**Material supplied**

#####

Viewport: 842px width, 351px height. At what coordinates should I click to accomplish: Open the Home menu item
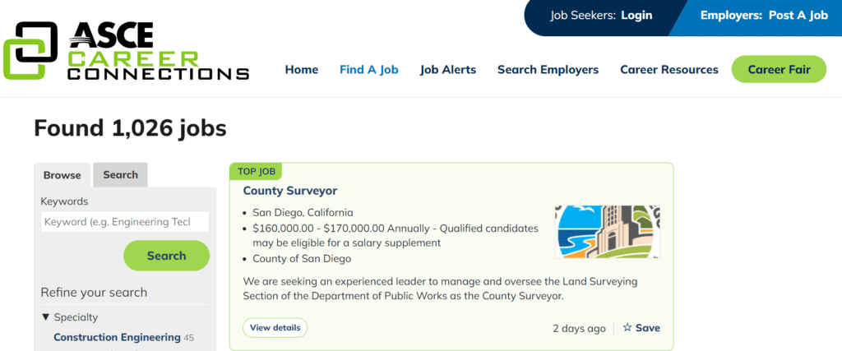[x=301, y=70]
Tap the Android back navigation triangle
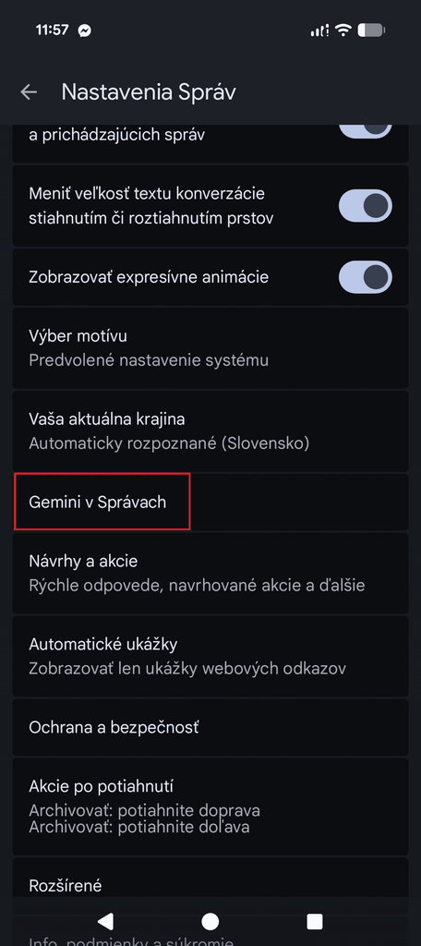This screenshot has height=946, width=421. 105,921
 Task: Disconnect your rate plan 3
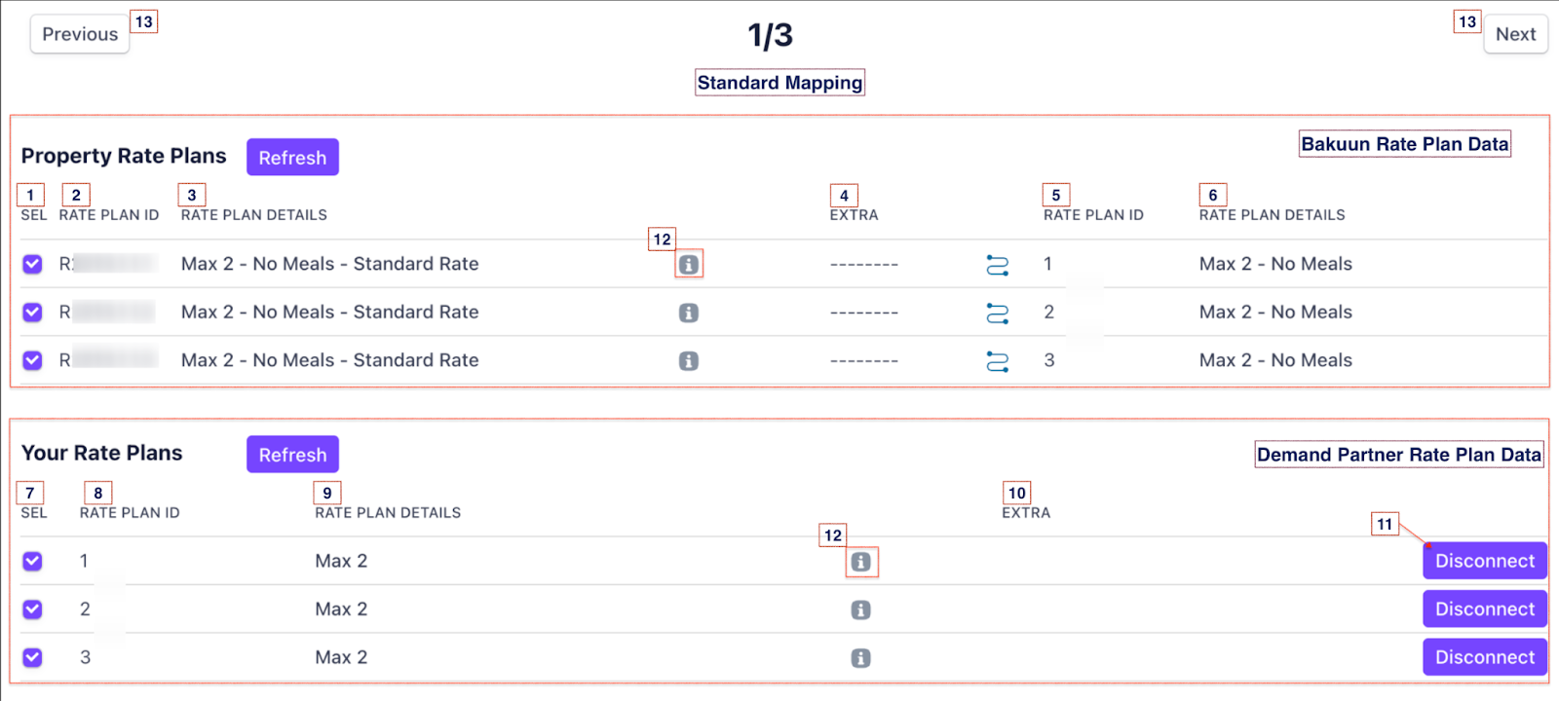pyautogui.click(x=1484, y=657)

#####

The entries above should be retyped exactly, minus any pictures.

**Answer below**
Viewport: 842px width, 351px height. At what coordinates should I click to accomplish: Open the Home menu item
[x=301, y=70]
Tap the Android back navigation triangle
This screenshot has height=946, width=421. 105,921
 Task: Disconnect your rate plan 3
pyautogui.click(x=1484, y=657)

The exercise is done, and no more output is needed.